Nada the Lily by H Rider Haggard

A tale of Zululand…

😀 😀 😀 😀 😀

This is the tale of Umslopogaas, unacknowledged son of Chaka, a great Zulu king. Chaka’s rule was that he should have no living sons to challenge him on their coming to manhood, so when any of his many wives gave birth, the baby was put to death. But Umslopogaas’ mother begged her brother Mopo to save her­ child, and Mopo therefore adopted the boy and brought him up as his own son, alongside his daughter, the beautiful Nada. As Umslopogaas nears manhood, he falls out of favour and is forced to flee, subsequently forming an alliance with Galazi the Wolf and becoming a chieftain in his own right. But he never forgets his love for his sister and dreams that one day they will be together again…

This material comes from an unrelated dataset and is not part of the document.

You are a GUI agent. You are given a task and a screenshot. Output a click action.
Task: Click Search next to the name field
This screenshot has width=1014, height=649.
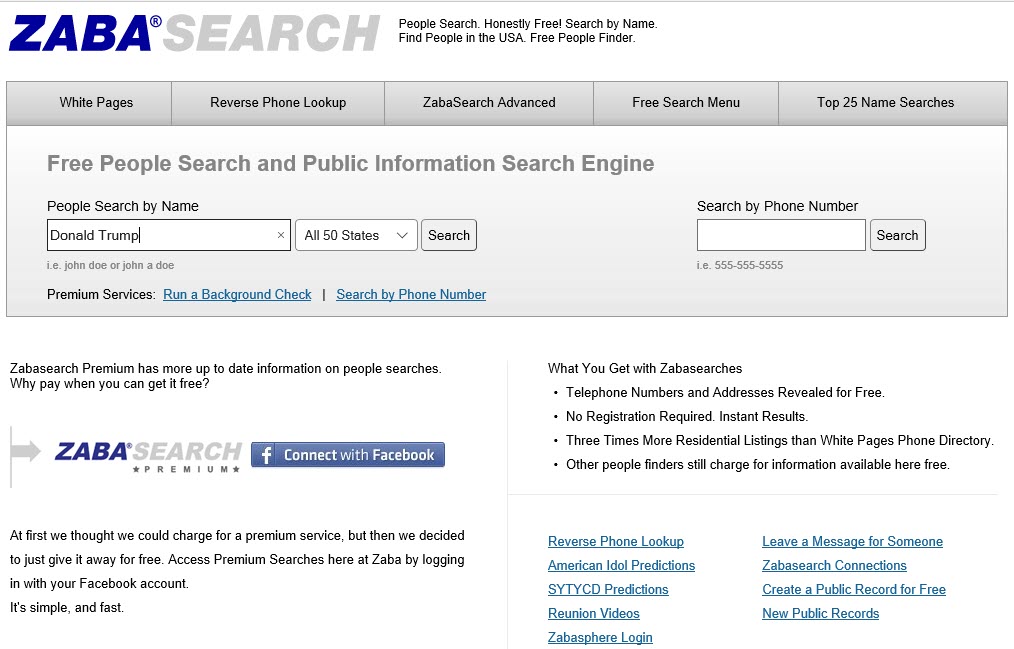point(448,234)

This can be a difficult read for a modern reader, given its portrayal of the brutal savagery of the Zulus. But if you can look past that, it’s well worth reading. It’s written entirely from the perspective of Mopo, Umslopogaas’ uncle, and white men play no active part in it at all, although there is mention of the increasing threat they represent to the Zulus. Chaka’s reign was a time of extreme cruelty and brutality – it is said, for example, that following his mother’s death he had 7000 of his followers killed for not showing enough grief. So Haggard’s portrayal has a firm foundation in history and apparently also in the legend and folklore of the Zulu people. What I found so surprising about it is that Haggard offers the story to his British readers non-judgementally – he presents this society as it is (in his mind, at least – I have no way to gauge its accuracy) and the characters judge each other by their own standards, not by ours. I imagine this must have been a unique experience for contemporary readers back in 1892, when it was first published, used as they would have been to seeing Africa and Africans via patronising colonial eyes. I must say, it’s still pretty unique now, in that Haggard has managed to create an entirely believable picture without projecting white people or their attitudes or values onto a story about Africa.

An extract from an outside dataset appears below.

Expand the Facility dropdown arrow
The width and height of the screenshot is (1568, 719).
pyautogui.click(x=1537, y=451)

Chaka was a real person and many of the events in the book are real also. Umpslopogaas, Galazi and Nada are fictional, but Mopo is also based on a real man who was close to the centre of power in Chaka’s kingdom. In the book, Mopo is a witchdoctor, and there are some supernatural elements that we would now call superstition or even fakery, but which are accepted internally in the story as true. There is every kind of violence and brutality you could name – mass killings, infanticide, gory battles, ravening wolf packs and so on. Women, of course, are property and Haggard shows clearly their complete subjugation within society, but again without overt judgement. Nonetheless, a few women play an active role in the story, both for good and evil, and Haggard shows how they may have had no hard power but they could exercise some influence over their men, though in a limited way. This is a country where men die young, in battle or killed by their leader to prevent them becoming a threat, and where – as a result, I assume – polygamy is the norm. Again, no British judgement here – despite the central love story, Haggard never suggests that Umslopogaas will or should have only one wife. But he does show how tensions could arise amongst the women, as older wives found themselves pushed aside in favour of younger favourites.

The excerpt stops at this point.